We believe the solution to big data is fundamentally multi-disciplinary. Our approach brings together world leaders in parallel architecture, massive-scale data processing, algorithms, machine learning, visualization, and interfaces to collectively identify and address the fundamental technology challenges we face with Big Data.
Our approach focuses on four broad research themes, summarized below:
We are building several parallel data processing platforms, including SciDB, BlinkDB, and several cloud-based deployment platforms, including FOS and Relational Cloud. The goal of these platforms is to make it easy for developers of big data applications to write programs much as they would on a single-node computational environment, and to be able to rapidly deploy those applications on tens or hundreds of nodes. Additionally, as the computation and storage requirements of applications change, these platforms should be able to dynamically and elastically adapt to those changes.
We are developing a range of algorithms designed to deal with very large volumes of data, and to process that data in parallel. These include parallel implementations of a range of known algorithms, including matrix computations, as well as statistical operations like regression, optimization methods like gradient descent, and machine learning algorithms like clustering and classification. In addition, we are developing fundamental new types of algorithms designed to handle the challenges of Big Data. For example, we are working on sublinear algorithms that can compute a range of statistics, such as estimates of the number of distinct items in a set, using space that is exponentially smaller than the input. Additionally, we are developing new algorithms for encoding, comparing, and searching massive data sets; specific examples include hash-based similarity search on massive scale data, and algorithms for compressed sensing that provide a new way to encode sparse matrices that arise in a number of scientific applications.

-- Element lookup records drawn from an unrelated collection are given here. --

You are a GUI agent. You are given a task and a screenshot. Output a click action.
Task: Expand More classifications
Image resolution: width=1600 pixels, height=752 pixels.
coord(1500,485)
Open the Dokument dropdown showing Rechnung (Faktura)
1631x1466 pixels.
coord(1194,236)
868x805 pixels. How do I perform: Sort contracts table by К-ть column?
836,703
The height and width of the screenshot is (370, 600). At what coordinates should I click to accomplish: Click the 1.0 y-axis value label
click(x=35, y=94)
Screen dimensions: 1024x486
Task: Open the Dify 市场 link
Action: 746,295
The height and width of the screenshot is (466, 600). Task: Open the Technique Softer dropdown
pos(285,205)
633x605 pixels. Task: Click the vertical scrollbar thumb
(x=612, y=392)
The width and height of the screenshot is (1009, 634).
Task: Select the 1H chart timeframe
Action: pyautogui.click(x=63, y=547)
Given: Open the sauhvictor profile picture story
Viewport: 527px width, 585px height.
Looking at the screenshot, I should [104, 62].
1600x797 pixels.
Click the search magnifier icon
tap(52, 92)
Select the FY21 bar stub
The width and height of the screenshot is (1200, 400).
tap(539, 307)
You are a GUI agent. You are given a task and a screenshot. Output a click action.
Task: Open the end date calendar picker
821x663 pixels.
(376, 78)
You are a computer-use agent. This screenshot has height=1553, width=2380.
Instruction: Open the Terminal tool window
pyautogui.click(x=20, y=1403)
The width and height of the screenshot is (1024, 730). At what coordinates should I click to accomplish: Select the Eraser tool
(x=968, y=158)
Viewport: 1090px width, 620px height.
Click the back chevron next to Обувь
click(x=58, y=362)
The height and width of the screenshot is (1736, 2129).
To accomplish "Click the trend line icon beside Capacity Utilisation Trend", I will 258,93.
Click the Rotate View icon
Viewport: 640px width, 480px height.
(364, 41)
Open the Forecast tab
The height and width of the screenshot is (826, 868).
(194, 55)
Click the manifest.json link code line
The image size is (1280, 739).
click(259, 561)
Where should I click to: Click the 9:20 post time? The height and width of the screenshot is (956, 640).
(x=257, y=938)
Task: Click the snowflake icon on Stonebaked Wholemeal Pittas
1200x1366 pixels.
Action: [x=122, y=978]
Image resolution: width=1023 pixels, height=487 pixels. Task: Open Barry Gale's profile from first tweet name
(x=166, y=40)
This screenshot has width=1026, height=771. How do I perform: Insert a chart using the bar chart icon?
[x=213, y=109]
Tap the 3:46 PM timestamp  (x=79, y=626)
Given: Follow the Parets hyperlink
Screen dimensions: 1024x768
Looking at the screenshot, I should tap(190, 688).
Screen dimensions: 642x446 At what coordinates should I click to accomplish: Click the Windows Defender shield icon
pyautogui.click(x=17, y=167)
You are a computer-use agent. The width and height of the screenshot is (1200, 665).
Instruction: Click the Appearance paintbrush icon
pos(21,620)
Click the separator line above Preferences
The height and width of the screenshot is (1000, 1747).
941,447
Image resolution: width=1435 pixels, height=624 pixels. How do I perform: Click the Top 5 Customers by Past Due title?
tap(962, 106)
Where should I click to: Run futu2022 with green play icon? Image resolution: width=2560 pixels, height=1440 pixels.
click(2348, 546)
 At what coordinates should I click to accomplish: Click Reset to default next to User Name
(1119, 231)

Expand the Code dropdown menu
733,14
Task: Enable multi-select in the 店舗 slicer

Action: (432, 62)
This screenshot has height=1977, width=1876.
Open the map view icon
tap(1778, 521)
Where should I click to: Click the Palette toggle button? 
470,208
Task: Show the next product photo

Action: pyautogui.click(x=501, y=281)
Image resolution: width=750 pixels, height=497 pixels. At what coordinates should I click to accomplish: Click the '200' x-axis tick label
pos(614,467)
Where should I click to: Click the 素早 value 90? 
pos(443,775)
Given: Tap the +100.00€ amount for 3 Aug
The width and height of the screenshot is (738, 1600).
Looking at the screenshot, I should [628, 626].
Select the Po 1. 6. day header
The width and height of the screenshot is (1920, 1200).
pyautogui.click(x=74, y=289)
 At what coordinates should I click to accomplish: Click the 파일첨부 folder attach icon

Machine Learning and Understanding
On top of these algorithms, we are deploying a number of novel machine learning applications focused on machine understanding in specific domains. For example, in work on scene understanding in images we are building tools that automatically label parts of an image, or that classify an image as belonging to a certain category or categories based on the types of images that appear in them. As a second example, we are using natural language processing to convert massive quantities of text tweets and text reviews on the web into structured information about products, restaurants, and services that indicate the type of content in some text (e.g., a food review, a rating), an assessment of the sentiment of the text, etc.
Privacy and Security
Finally, because much of the mining and analysis involved in a big data context involves sensitive, private information, we are working technologies and policies for protecting, anonymization, and allowing people to retain control over their data. As an example, in the Crypt DB project, we are building a database system that stores data in an encrypted format in the cloud, in such a way that a curious database or system administrator cannot decrypt the data. Users retain the encryption keys over their data, but have the ability to execute queries over that encrypted data on the database serving, enabling much better performance than simply sending the data back an decrypting on the client’s machine.
Work in these four areas is coupled with application experts in finance (Professor Andrew Lo), medicine (Professor John Guttag), science (Professor Michael Stonebraker), education (through a relationship with the MITx initiative), and transportation (Professor Balakrishnan and Professor Madden).